Reviewed by: Rebecca Alexander on 2021-10-22

[In the Garden] cover

In the Garden: Essays on Nature and Growing is a slim volume that covers a lot of ground. There are essays by well-known writers like Penelope Fitzgerald and Jamaica Kincaid, but American readers will likely be unfamiliar with most of the other contributors. The book is divided in thematic sections: The Garden Remembered, The Collective Garden, The Language of the Garden, and The Sustainable Garden. Fitzgerald writes of a long life in gardens (a childhood garden in Egypt with eucalyptus, lantana, and banyan; large gardens in Oxfordshire full of educational trial and error, and now a much smaller London garden). Like several of the essayists, she reflects on the importance of having a green space during the pandemic in which to find solace.

Several essays are by writers who are descendants of immigrants. I found Paul Mendez's "The Earth I Inherit" especially poignant. His grandparents came to the industrial West Midlands of England from Jamaica in the 1950s, where they faced racial prejudice on a personal and national scale. They tried to coast beneath the notice of their neighbors by fitting in—planting fragrant plants to conceal ‘strange’ cooking smells that might incite ire, growing plants found in typical urban front gardens (roses, lavender, daffodils, herbs, and vegetables), avoiding anything that might seem outlandish or ostentatious. Still, they derived great pleasure from having even this small patch of earth to nurture and remind them of the home and heritage they left behind.

The communal experience of gardens is the subject of several writers, from a brief history of London's squares, to the conversion of an abandoned cricket pitch in East London into a thriving community garden where the plants are as diverse as the gardeners, growing what reminds them of their own roots (in Bangladesh, the West Indies, and elsewhere).

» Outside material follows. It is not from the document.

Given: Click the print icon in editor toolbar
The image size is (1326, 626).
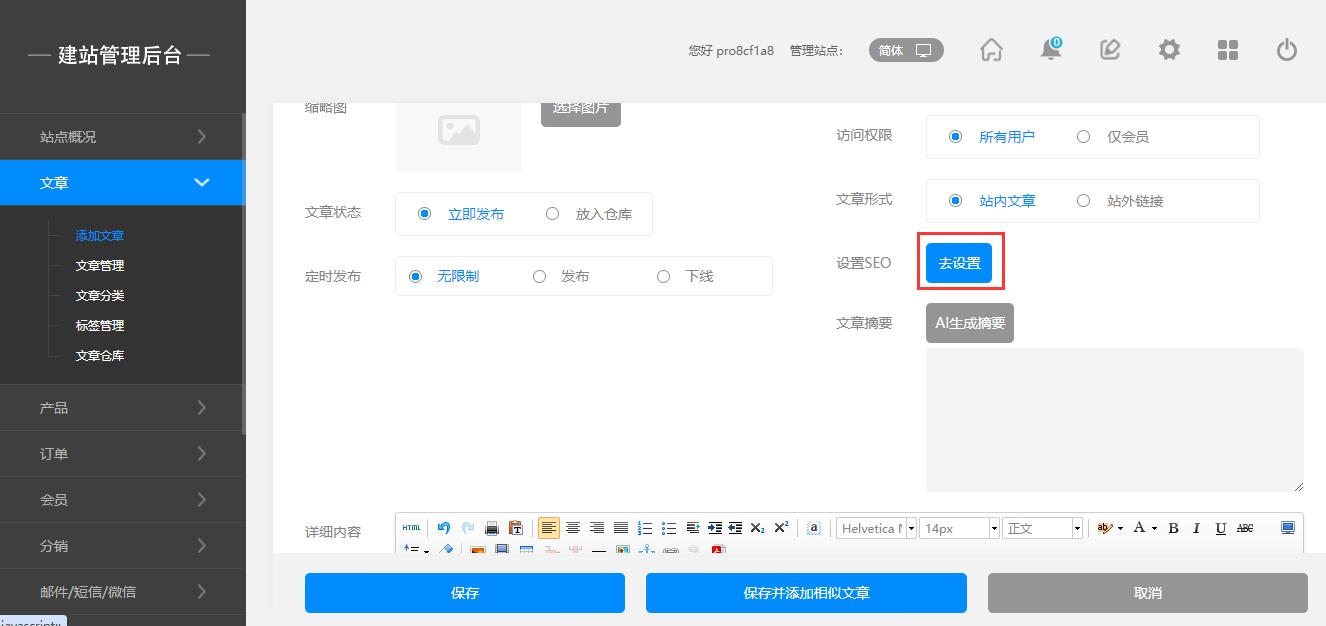Looking at the screenshot, I should 491,528.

Gardens are places where several of the essayists find common ground with their parents. Niellah Arboine and her mother spent many happy days wandering around Kew, but it is their time in the allotment plot that felt like paradise for the author as a child. She abandoned these visits as a teenager, but later reconnected with green spaces and growing things through a gardening group for women of color. During the pandemic, she returned to the allotment with her mother after a long absence; it was the only place they could safely spend time together during lockdown.

Another persistent thread in the essays is the therapeutic and restorative potential of gardens and gardening. Singapore-born Zing Tsjeng's mother suffers from depression, but has always been an enthusiastic gardener, from tending orchids (which she nourishes with steeped banana peels) and lemongrass to the Japanese maple languishing in her daughter's garden which she restores to good health. Although her mother has returned to Singapore, she continues to send gardening advice to her daughter, who is gradually becoming more of a gardener.

Poet Victoria Adukwei Bulley's "What We Know, What We Grow at the End of the World" is philosophical and prompts thoughts of the garden as metaphor: "In a time during which it is necessary to ask what structures must be dismantled in order for all peoples to live freely and well, thoughts about what will need to be abolished come in tandem with those asking what we will need to learn to grow."